Aboulenein-Djamshidian F, Krššák M, Serbecic N, Rauschka H, Beutelspacher S, Kukurová IJ, Valkovič L, Khan A, Prayer D, Kristoferitsch W. CROP - The Clinico-Radiologico-Ophthalmological Paradox in Multiple Sclerosis: Are Patterns of Retinal and MRI Changes Heterogeneous and Thus Not Predictable? PLoS One. 2015 Nov 13;10(11):e0142272.
BACKGROUND:To date, no direct scientific evidence has been found linking tissue changes in multiple sclerosis (MS) patients, such as demyelination, axonal destruction or gliosis, with either steady progression and/or stepwise accumulation of focal CNS lesions. Tissue changes such as reduction of the retinal nerve fiber layer (RNFL) and the total macular volume (TMV), or brain- and spinal cord atrophy indicates an irreversible stage of tissue destruction. Whether these changes are found in all MS patients, and if there is a correlation with clinical disease state, remains controversial. The objective of our study was to determine, whether there was any correlation between the RNFL or TMV of patients with MS, and: (1) the lesion load along the visual pathways, (2) the ratios and absolute concentrations of metabolites in the normal-appearing white matter (NAWM), (3) standard brain atrophy indices, (4) disease activity or (5) disease duration.
METHODS:28 MS patients (RRMS, n = 23; secondary progressive MS (SPMS), n = 5) with moderately-high disease activity or long disease course were included in the study. We utilised: (1) magnetic resonance imaging (MRI) and (2) -spectroscopy (MRS), both operating at 3 Tesla, and (3) high-resolution spectral domain-OCT with locked reference images and eye tracking mode) to undertake the study.
RESULTS:There was no consistency in the pattern of CNS metabolites, brain atrophy indices and the RNFL/TMV between individuals, which ranged from normal to markedly-reduced levels. Furthermore, there was no strict correlation between CNS metabolites, lesions along the visual pathways, atrophy indices, RNFL, TMV, disease duration or disability.

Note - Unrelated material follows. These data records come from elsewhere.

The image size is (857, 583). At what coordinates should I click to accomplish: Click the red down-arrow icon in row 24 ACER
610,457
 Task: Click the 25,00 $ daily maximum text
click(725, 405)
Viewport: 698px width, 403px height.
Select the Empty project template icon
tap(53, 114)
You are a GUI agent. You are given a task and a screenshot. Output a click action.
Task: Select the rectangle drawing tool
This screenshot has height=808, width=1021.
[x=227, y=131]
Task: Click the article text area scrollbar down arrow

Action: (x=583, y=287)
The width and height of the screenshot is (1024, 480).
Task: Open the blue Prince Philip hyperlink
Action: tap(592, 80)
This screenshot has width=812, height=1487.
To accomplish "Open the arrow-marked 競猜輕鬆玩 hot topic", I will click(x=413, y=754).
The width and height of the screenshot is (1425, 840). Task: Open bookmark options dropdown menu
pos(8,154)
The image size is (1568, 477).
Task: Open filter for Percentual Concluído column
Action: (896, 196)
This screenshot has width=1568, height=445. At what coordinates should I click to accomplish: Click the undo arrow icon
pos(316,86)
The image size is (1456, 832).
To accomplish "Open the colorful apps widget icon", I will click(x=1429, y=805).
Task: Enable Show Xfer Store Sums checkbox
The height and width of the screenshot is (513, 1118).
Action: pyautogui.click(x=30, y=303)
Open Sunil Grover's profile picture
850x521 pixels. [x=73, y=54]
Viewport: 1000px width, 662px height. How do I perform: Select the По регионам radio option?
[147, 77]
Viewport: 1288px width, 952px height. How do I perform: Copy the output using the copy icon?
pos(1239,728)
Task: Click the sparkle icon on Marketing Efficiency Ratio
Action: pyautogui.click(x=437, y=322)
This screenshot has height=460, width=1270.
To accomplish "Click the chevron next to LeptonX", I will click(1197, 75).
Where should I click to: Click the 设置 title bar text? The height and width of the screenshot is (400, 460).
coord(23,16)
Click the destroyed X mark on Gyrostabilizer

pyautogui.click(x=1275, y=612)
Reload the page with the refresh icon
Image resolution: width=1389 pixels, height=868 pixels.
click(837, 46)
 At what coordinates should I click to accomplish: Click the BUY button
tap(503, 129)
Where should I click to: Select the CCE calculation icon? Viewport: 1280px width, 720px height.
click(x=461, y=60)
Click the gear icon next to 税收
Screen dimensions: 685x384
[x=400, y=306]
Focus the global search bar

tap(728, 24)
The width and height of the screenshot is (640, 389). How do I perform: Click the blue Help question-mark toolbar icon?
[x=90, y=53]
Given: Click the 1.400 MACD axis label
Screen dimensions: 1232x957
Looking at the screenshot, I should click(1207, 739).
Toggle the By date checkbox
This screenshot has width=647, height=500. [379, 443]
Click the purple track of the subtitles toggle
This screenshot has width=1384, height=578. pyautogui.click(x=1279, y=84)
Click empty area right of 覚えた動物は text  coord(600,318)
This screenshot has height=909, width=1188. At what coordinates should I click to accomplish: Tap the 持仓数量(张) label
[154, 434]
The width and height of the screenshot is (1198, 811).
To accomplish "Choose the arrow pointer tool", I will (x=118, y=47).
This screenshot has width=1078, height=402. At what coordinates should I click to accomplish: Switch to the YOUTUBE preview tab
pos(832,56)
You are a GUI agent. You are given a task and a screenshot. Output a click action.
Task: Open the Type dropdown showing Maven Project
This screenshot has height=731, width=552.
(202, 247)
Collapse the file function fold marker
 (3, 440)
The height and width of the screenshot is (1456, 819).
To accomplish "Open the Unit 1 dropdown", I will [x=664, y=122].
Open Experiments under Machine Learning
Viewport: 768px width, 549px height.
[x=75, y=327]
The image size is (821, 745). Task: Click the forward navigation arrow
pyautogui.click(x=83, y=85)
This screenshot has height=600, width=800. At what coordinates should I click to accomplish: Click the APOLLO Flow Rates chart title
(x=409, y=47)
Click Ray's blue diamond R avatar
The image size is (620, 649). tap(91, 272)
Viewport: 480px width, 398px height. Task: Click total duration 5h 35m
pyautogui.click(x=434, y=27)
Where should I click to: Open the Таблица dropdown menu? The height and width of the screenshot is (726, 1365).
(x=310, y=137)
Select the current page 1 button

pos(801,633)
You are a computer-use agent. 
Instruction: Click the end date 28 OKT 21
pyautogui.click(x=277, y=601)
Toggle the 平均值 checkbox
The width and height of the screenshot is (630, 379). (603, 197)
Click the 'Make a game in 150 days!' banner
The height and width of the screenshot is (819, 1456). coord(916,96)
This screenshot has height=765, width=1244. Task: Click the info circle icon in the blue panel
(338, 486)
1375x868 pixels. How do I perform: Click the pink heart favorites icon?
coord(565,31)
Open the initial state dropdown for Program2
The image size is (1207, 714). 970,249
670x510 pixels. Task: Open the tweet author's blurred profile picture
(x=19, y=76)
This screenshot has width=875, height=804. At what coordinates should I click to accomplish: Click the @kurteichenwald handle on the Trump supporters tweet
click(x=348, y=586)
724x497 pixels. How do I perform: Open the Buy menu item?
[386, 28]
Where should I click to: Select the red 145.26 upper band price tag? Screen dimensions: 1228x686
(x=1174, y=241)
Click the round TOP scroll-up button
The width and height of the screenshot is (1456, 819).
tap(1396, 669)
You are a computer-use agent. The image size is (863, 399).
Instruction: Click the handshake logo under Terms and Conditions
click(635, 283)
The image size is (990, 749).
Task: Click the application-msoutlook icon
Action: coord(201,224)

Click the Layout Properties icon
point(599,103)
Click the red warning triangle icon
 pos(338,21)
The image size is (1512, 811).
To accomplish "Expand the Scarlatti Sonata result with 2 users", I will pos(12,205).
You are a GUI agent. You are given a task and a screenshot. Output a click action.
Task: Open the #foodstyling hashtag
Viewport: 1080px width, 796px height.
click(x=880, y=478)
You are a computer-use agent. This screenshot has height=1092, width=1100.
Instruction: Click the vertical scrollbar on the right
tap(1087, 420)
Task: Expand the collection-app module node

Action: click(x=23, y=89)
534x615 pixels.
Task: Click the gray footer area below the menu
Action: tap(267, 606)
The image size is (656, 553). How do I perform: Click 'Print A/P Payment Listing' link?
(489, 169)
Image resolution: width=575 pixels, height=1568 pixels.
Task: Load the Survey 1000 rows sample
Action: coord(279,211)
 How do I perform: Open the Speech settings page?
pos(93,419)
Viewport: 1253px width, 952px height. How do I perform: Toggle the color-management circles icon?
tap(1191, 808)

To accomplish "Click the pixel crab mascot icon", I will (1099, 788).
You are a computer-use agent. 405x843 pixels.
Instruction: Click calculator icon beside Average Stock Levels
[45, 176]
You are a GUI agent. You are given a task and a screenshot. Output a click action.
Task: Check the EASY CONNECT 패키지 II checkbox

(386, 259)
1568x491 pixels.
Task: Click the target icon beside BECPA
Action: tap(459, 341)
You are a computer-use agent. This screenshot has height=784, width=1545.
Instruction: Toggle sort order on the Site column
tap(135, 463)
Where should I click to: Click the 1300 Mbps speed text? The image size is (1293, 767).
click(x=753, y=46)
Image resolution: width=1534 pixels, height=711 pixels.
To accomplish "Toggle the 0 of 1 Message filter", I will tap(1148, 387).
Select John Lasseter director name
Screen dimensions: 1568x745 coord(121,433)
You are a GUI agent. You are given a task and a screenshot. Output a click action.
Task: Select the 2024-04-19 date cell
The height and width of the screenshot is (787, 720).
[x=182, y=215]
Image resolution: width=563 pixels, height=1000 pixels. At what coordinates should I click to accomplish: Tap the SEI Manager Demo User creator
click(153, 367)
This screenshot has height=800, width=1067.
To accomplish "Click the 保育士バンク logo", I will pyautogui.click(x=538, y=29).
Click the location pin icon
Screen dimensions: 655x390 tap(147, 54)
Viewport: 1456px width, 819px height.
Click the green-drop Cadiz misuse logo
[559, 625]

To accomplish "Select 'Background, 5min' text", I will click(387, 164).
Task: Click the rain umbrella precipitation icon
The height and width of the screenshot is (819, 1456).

CONCLUSIONS:Based on the findings of this study, we recommend that the concept of 'clinico-radiologico paradox' in multiple sclerosis be extended to CROP-'clinico-radiologico-ophthalmological paradox'. Furthermore, OCT data of MS patients should be interpreted with caution.
There have been a number of reports looking at optic nerve damage and then correlating this with the degree of damage in the brain using MRI and it is said by some that they are correlated but in this study they do not find such correlates.
Whilst one can understand that if you have more active MS then the chance of having an optic nerve lesion may be higher and so likewise having a brain lession maybe higher, but they are distinct regions of the CNS and to look at they eye and them think you know what is going on in the brain, is in my view not going to be a sensible approach. Optic neuritis is on of the early features of MS and can cause damage to the eye that may not be reflected in the brain. So this is yet another clinical correlation that is best left in the bin if you want to look for brain lesions do an MRI and if you want to look at eye problems do an OCT, but it is my view rather daft to do an OCT an then to think it tells you enough information about what is going on in the brain.